Von Interesse sind Forschungen nicht nur zu offen und aktiv anti-transformativen Aktivitäten, sondern das ganze denkbare Spektrum solcher Widerstände, einschließlich (aber nicht beschränkt auf):

  • aktives Engagement gegen ökosozial-transformative Anliegen in politisch akzeptierten und institutionalisierten wie in informellen Formen und Kontexten, von Parteipolitik bis Social Media;
  • alltagsweltliche Widerstands- und Abgrenzungsbewegungen gegen wahrgenommene Anpassungsanforderungen gegenüber der eigenen gewohnten Lebensweise, etwa durch ostentativ öko-indifferente Ernährungs- und Mobilitätsformen;
  • nicht-nachhaltige Reise- und Mobilitätspraxen auch und gerade ökosozial orientierter Gruppen und die Arten und Weisen, wie diese rationalisiert und sich selbst gegenüber legitimiert werden;
  • Trade-Offs zwischen gewollt und demonstrativ nachhaltigen Praxen in bestimmten Bereichen (z.B. Veganismus) und problematischen Aktivitäten in anderen;
  • Konservierung nicht-nachhaltiger ›Mentaler Infrastrukturen‹ (Welzer) unter Bedingungen nichttransformativer Formen von Dekarbonisierung, z.B. durch Elektromobilität, E-Fuels, Kompensationsmaßnahmen etc.

Eingeladen sind Beiträge, die sich anhand solcher oder anderer Beispiele mit folgenden Fragen befassen:

  • In welchen Praxen drücken sich anti-transformative Bottom-up-Widerstände aktuell aus?
  • Welche Dispositionen und konjunkturellen Bedingungen machen diese möglich?
  • Welche neuen und alten Interessenlagen, Konfliktlinien und Bündnisse kommen dabei zum Vorschein?
  • Inwieweit handelt es sich bei den Widerständen um Pauschalablehnungen nachhaltiger Politiken und Lebensweisen?

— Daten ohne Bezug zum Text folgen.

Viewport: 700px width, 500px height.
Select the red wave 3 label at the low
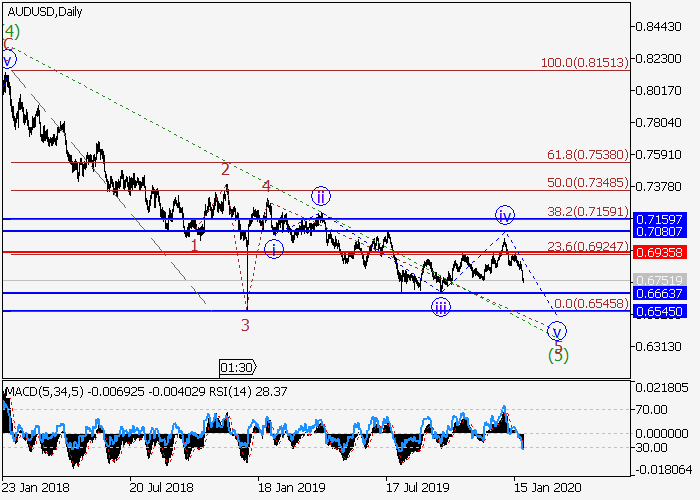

Die Poster werden im Rahmen eines zweiteiligen Ablaufs der Ad-hoc-Gruppe von den Beiträger:innen
persönlich vorgestellt. Im ersten Teil werden die zwei im Titel angedeuteten soziologischen Analyseperspektiven in Form eines Streitgesprächs zwischen Hauke Dannemann (IGN, WU Wien) und Dennis Eversberg (Nachwuchsgruppe flumen, FSU Jena) gegenübergestellt und anschließend mit dem Publikum diskutiert. Der Call richtet sich auf den zweiten Teil, in dem anhand von Posterpräsentationen und einer zusammenschauenden Abschlussdiskussion empirisch fundierte Schlaglichter auf aktive wie auch nichtintendierte Widerstände gegen sozial-ökologische Transformationsinitiativen und -prozesse geworfen werden.

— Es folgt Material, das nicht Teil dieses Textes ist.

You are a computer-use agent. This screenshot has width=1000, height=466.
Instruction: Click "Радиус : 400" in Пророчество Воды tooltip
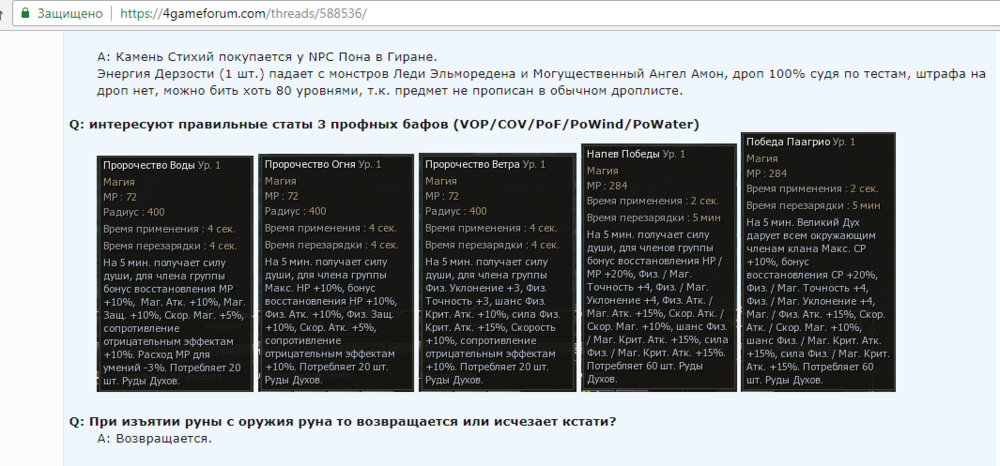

Für die Präsentation der Poster sind insgesamt 30 Minuten (3 Runden à ca. 8-9 Minuten, in denen sich Zuhörende im Raum verteilen, jeweils einem Poster zuordnen und es sich von der/dem Ersteller:in erläutern lassen) und für die anschließende Podiumsdiskussion 15 Minuten vorgesehen. Die Poster sollen auch im Vorfeld wie im Anschluss auf dem Kongress zugänglich gemacht werden. Ausdrücklich richtet sich dieser Call auch an Doktorand:innen und Master-Studierende, die ihre thematisch relevanten Promotionsvorhaben oder Abschlussarbeiten vorstellen möchten.

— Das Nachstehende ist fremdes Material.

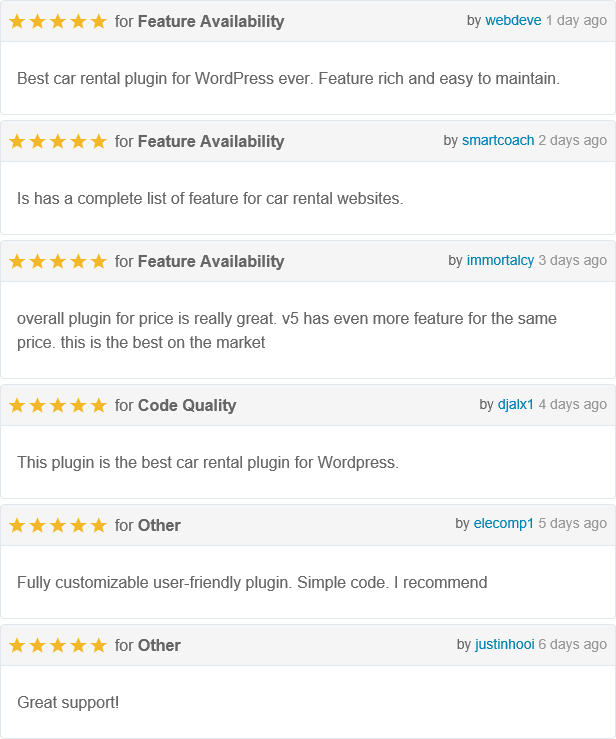Click fourth star in djalx1's review
616x739 pixels.
[78, 405]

Deadline für Beitragseinreichungen (Kurzbeschreibungen von max. 2.500 Zeichen oder bereits fertige Poster) ist der 9.4., Rückmeldungen erfolgen bis zum 14.4.; angenommene Abstracts sind dann bis zum 30.4. auf conftool hochzuladen. Einreichungen bitte an j.niederhauser(at)gmx.at.